_Your assignment_: I need the lines below from the one with "Click the AM" down to the one with "Given: Click the Zrinjski club logo icon" reproduced exactly, both ends included, and nothing else.

Data entries:
Segment Open
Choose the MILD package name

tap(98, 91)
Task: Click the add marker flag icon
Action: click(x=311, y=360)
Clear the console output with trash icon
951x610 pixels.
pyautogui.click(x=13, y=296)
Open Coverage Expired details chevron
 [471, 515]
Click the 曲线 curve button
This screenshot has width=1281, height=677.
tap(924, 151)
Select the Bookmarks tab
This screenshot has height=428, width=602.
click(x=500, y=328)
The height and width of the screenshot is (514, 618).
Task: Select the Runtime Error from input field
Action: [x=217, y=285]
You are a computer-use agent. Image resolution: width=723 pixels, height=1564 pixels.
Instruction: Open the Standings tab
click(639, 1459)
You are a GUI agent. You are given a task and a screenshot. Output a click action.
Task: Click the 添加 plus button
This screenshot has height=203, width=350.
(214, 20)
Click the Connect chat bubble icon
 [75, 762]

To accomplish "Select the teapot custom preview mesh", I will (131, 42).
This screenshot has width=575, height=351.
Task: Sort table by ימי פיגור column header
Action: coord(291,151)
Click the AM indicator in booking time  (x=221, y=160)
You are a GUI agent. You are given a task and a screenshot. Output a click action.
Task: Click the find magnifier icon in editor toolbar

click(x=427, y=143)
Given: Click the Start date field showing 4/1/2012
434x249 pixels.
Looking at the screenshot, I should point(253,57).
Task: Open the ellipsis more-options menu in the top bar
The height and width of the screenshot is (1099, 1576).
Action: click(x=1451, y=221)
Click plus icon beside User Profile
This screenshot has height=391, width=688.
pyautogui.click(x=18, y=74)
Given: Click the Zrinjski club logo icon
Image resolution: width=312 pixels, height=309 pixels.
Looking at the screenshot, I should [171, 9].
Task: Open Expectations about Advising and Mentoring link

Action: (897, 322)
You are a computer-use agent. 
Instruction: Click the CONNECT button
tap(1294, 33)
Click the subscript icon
Segment Closed
_Solved exercise_:
Click the AM indicator in booking time  (x=221, y=160)
You are a GUI agent. You are given a task and a screenshot. Output a click action.
Task: Click the find magnifier icon in editor toolbar

click(x=427, y=143)
Given: Click the Start date field showing 4/1/2012
434x249 pixels.
Looking at the screenshot, I should point(253,57).
Task: Open the ellipsis more-options menu in the top bar
The height and width of the screenshot is (1099, 1576).
Action: click(x=1451, y=221)
Click plus icon beside User Profile
This screenshot has height=391, width=688.
pyautogui.click(x=18, y=74)
Given: Click the Zrinjski club logo icon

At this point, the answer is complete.